There are two root causes that for the most part, grad student do not develop into a Karikó or an Allison:
(a) Most grad students are never put in a position where choosing a high risk high reward project is legitimate.
(b) Many grad student in the first place do not have the character such projects (tolerance to sparse rewards and inclination to long term project risk management)
Regardless of the root cause, I observe that a grad student who was never trained to properly manage a big bet project is not likely to succeed doing that after graduating.
To be clear, I do not blame anyone in that situation. The graduate school system selects candidates for being good underlings to the thesis advisor, and down the road for aligning into field/department politics. There's little wonder to me how this system perpetuates a meek research mentality.
> More generally, a standard critique for "reproducing a golden age" narratives are that the golden age existed within a vastly different ecosystem and indeed - stopped working due to systemic reasons, many of which still apply.
The lack of money to fund research isn't god given, it's a feature of capitalism. You get literally trillions of dollars worth of pension funds sloshing around in need for returns - but fundamental research isn't going to directly and imminently make billions of dollars, the timescale for ROI in basic research is usually measured in decades. So all that money went towards social networks, cryptocurrencies, AI or whatever else is promising the greatest ROI - and that can be argued to all be not to the betterment of society, but actually to its detriment.
It used to be the case that the government, mostly via the proxy "military-industrial complex" provided that money - out of that we got GPS, radar, microwaves, lasers, even the Internet itself - to counteract this. Unfortunately, Republican (or in other countries their respective Conservative equivalents) governments have only cut and cut public R&D spending. And now, here we are, with the entirety of the Western economy seeking to become rent-seekers with as little effort as possible...

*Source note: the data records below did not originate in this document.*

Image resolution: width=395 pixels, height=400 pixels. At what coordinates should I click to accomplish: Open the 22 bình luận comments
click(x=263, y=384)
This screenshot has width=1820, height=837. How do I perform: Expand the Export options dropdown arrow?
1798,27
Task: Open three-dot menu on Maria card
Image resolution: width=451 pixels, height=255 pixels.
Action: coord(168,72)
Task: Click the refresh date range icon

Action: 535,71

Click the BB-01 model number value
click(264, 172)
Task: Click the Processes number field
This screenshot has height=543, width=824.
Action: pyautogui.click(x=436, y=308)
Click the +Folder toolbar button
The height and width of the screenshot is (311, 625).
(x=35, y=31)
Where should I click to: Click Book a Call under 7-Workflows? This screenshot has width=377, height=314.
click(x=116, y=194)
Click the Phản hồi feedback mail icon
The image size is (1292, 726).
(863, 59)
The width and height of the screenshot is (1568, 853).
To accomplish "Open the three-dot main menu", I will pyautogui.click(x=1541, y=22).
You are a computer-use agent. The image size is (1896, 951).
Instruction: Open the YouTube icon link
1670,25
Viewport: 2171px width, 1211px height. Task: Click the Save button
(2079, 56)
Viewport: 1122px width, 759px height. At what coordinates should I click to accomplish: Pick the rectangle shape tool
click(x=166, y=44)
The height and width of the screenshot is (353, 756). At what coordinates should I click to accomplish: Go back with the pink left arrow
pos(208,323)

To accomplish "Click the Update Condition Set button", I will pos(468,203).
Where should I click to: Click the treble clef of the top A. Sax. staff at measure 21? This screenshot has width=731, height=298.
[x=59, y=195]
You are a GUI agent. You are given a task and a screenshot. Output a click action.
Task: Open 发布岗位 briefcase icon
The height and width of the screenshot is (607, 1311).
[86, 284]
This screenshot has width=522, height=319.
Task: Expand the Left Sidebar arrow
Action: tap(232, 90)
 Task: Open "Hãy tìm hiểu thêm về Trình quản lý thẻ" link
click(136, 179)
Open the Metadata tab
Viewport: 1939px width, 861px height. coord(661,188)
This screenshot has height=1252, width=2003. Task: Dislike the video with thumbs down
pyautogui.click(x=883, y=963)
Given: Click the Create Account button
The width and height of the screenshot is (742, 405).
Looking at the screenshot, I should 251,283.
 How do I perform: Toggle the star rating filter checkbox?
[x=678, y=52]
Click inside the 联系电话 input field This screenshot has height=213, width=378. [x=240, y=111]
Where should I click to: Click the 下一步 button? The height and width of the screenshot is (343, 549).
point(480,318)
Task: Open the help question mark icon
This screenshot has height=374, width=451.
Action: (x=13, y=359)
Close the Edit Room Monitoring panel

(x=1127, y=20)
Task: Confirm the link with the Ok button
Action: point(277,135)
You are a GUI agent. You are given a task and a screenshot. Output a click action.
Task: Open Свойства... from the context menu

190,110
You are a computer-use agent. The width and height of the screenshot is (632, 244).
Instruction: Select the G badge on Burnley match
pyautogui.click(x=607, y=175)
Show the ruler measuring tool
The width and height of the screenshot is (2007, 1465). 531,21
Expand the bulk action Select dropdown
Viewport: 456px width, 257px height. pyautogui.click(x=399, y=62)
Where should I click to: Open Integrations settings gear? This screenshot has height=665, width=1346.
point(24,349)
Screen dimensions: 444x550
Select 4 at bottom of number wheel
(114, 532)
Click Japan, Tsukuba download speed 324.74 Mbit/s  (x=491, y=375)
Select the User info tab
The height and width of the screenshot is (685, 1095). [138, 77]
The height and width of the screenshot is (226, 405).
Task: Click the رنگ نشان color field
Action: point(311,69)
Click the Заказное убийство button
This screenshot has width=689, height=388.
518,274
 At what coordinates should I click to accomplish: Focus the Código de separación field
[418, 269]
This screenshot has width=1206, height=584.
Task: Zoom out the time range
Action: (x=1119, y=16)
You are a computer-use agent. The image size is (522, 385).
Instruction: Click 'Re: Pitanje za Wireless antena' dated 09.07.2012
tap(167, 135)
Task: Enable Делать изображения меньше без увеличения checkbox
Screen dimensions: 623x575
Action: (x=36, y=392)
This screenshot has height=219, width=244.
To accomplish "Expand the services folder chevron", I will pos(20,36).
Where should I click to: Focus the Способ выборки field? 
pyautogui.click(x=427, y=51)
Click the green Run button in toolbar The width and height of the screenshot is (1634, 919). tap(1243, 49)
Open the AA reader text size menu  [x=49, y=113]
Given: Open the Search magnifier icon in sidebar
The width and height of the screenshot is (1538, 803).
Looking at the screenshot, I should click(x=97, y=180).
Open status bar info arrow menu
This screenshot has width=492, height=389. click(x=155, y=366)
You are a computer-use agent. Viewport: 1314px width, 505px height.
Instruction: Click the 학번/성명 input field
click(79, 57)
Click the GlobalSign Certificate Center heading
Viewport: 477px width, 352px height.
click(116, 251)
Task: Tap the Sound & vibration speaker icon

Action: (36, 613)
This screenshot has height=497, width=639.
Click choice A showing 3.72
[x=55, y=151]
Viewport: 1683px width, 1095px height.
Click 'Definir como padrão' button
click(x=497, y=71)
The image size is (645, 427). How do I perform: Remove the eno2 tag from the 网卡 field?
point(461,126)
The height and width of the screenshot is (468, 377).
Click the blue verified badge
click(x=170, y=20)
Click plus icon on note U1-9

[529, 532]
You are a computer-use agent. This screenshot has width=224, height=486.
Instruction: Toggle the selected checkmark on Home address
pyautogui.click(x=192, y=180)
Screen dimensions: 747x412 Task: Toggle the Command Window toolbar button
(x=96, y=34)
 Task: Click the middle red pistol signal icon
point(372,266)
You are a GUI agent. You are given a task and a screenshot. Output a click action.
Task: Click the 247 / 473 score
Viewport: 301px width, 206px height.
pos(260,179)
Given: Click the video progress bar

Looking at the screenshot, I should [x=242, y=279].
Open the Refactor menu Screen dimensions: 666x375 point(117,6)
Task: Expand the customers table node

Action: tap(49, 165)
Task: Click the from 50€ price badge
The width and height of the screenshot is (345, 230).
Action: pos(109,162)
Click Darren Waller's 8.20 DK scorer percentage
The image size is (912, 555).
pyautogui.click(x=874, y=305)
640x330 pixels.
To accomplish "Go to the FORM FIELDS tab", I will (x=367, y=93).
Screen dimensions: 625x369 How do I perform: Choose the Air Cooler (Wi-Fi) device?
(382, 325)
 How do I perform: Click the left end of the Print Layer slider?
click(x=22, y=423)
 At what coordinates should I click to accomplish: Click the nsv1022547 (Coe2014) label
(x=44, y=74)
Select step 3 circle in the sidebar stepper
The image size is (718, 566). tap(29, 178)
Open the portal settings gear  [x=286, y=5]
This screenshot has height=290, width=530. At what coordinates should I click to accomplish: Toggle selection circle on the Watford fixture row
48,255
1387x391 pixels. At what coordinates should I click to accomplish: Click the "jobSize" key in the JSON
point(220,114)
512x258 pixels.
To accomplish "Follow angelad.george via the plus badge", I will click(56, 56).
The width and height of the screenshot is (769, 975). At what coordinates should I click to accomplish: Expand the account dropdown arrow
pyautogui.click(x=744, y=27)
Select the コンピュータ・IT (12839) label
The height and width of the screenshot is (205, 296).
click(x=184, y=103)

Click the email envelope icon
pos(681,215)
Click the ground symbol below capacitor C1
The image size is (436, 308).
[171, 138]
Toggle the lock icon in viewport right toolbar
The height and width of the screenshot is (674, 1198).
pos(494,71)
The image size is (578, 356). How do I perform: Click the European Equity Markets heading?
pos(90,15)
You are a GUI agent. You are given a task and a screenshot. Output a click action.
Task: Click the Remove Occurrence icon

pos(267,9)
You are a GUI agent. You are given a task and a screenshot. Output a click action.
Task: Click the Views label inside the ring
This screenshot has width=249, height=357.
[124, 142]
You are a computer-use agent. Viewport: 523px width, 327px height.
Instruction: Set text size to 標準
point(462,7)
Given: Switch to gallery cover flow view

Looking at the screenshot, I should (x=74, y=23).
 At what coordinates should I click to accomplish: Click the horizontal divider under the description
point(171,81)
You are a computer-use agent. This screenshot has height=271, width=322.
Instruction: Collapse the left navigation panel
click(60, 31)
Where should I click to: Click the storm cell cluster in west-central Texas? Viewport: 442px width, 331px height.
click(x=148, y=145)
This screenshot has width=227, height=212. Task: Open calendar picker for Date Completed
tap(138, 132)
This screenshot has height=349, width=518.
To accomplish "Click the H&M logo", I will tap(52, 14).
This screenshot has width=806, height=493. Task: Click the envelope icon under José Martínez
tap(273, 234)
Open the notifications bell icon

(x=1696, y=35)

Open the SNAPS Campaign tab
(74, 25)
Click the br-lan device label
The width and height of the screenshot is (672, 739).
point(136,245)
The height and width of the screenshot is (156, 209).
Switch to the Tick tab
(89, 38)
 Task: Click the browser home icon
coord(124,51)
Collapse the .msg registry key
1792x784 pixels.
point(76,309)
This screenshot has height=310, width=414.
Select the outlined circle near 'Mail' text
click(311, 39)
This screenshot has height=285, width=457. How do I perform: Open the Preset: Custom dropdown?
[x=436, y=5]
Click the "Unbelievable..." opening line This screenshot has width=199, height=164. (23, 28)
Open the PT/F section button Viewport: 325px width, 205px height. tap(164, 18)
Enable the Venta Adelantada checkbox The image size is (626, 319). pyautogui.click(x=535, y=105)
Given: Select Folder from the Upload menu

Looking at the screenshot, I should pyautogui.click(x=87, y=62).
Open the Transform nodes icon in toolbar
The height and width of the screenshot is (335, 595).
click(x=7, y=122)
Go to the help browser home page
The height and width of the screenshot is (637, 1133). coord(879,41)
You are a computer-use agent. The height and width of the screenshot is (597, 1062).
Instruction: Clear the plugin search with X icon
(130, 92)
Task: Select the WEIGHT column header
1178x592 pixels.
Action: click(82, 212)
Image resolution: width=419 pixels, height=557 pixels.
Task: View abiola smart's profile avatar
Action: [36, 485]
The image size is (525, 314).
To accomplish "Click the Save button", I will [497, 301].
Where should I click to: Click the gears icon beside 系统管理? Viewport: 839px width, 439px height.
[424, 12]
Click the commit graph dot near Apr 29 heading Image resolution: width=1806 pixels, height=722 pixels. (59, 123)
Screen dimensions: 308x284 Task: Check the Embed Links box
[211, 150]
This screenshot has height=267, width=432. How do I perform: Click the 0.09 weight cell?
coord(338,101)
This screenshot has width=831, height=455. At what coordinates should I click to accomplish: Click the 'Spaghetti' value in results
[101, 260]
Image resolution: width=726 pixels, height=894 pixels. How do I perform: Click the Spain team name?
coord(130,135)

And billionaires aren't the rescue either. Some of them prefer to spend their money on compensating for ED by engaging in a rat's race of "who has the bigger yacht/sports team", some of them (like Musk) invest on R&D (SpaceX, Tesla) but with a clear focus on personal goals and not necessarily society as a whole, some of them just love to hoard money like dragons in LoTR, and some try to make up for government cuts in social services and foreign development aid (Gates, Soros), but when was the last time you heard a billionaire just devoting even a small sliver of their wealth to basic R&D that doesn't come with expectations attached (like the ones described in TFA's "patronage" section)?
judging potential is an easy thing to do. anyone who works with a trainee for a month can be a fantastic judge of their potential. the problem is, as you allude to, a lack of funding and of jobs
You presume "works with ___ for a month" is easy.
It involves a month commitment of (trivially, overall) the temp's salary, and a month partial commitment of someone senior enough to make hiring decisions (even as a primary advisor).
I absolutely agree what you describe is both viable and useful, but it's easier to hire good-looking resumes and hope for the best.
we have a huge oversupply of people credentialed as scientists. a large proportion of them are not sciencing, and quite a few of them are contributing negative science.
> why MBAs appeared in the first place, why they were a preferable alternative to other types of large scale management
This is a whole topic of its own, intertwining with the rise of neoliberalism and short-termist managerial capitalism. I don't think we have to get into that every single time we point out a case where short-termist managerialism fails.
Golden age was a time when basic tinkering could bring you to groundbraking discovery. This is of course over now.
Groundbreaking, not "groundbraking".
And as someone else noted: the golden age is ALWAYS in the past, and often in the not-recent but not-ancient, poorly-remembered past.
We probably exist in some future's golden age.